The following post was originally published at the Adashmore Creative blog on November, 3.
Who feels like they are an expert in both marketing and public relations? All too often, businesses tend to think of marketing and PR as one and the same. Even worse, some companies tend to define marketing as responding to RFPs, while public relations is often reduced to sending out news releases. Obviously, that explanation only scratches the surface (and probably the reason some executives discount the importance of both disciplines).
Given that, let’s start with some basics. While today we hear about everything from relationship marketing to content marketing, marketing ultimately comes down to developing a demand for a specific product or service and fulfilling the customer’s needs. Public relations, on the other hand, is defined as the strategic communications process that builds mutually beneficial relationships between organizations and their audiences.
Clearly, you can see how PR and marketing tend to be joined at the hip, with both supporting a company’s sales efforts and/or advancing an organization’s overall business objectives. While we may be a little biased, the most successful organizations tend to be the ones with cohesive marketing and PR programs working side-by-side to promote a business. Think of marketing and PR like peanut butter and jelly or milk and cookies – they just go together.
What, then, are the benefits of a coordinated communications program, incorporating both marketing and PR?

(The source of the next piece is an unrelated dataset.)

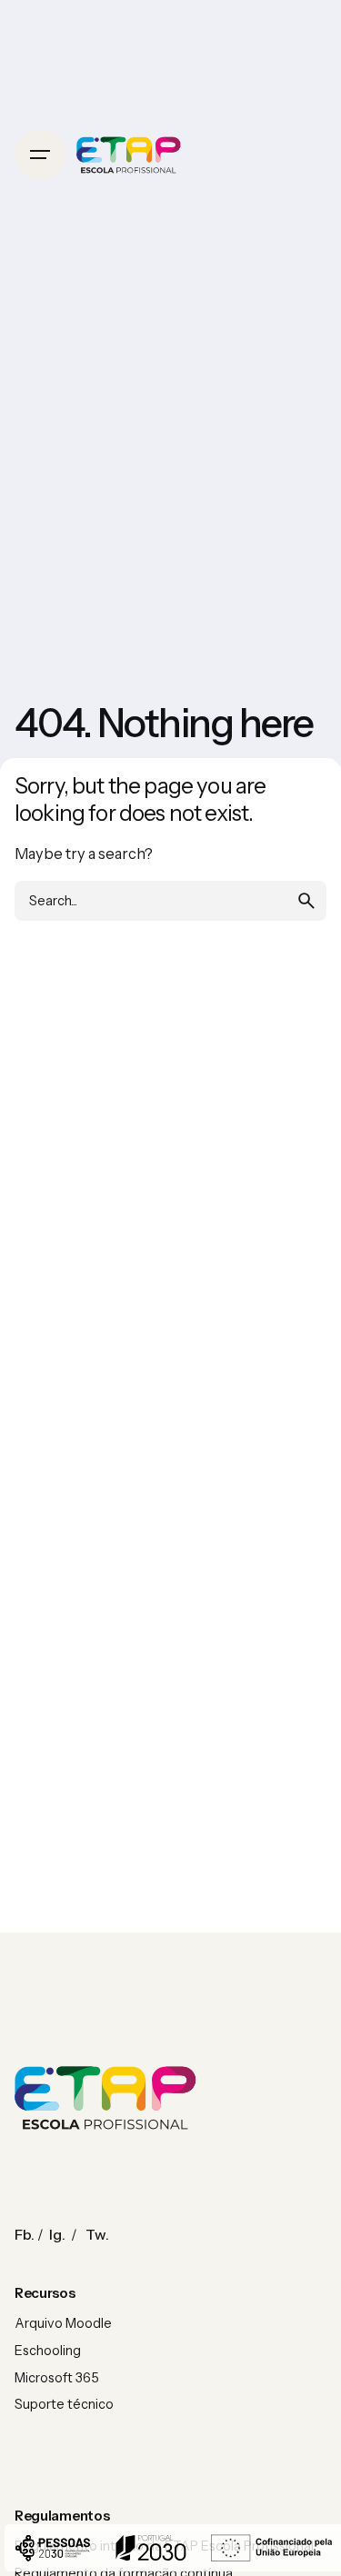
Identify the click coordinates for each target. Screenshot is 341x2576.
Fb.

Utilizing marketing activities, such as compiling and analyzing data, informs public relations in order to create meaningful content. Having hard data from the marketing department can help PR to sharpen its audience focus and refine the tactics it employs. That, in turn, brings added credibility to the PR effort and a direct correlation between activities and results.
Today’s business prospects and clients are bombarded with a seemingly limitless stream of information and an endless number of options. Surprising as it sounds, the average individual is hit with between 4,000-10,000 brand messages per day! As a result, psychologists have determined that it takes a minimum of seven mentions for a brand to even begin to register with the intended target. To cut through all of that “noise,” businesses need to constantly remind their key audiences who they are, what products or services they offer, and why those products/services are preferable to those of competitors. Creating and then maintaining ongoing marketing and PR initiatives will help organizations to do exactly that.
By employing complementary marketing and PR tactics, you will gain greater visibility for your business, helping you stand out from your competition. Marketing’s tactics are often focused on self-generated activities, such as company newsletters, electronic and printed materials, and brochures, while public relations activities are focused on earned opportunities, such as media coverage, awards, and speaking engagements. Through a cohesive communications strategy – utilizing both marketing and PR – a business will be able to expand awareness of their organization’s products or services.
Allow for Synergy
Marketing and PR can, and should, work together to better reach an intended audience. Because marketers and PR professionals already work in many of the same areas, it makes sense that their work could be done cooperatively. Marketing and PR need to share strategies, messaging, and information, and then coordinate on the tactics moving forward.
Both marketing and PR departments need to be on the same page – and use the same messaging – in order to optimize efforts and initiatives intended to reach current and prospective clients.
If you are not currently using marketing and PR in your business, consider starting off small, focusing on one or two priorities, or even a project. If your firm focuses on marketing, but doesn’t use PR – or vice versa – think about folding in the service and see how your business might benefit. After all, what good is a peanut butter and jelly sandwich without the peanut butter?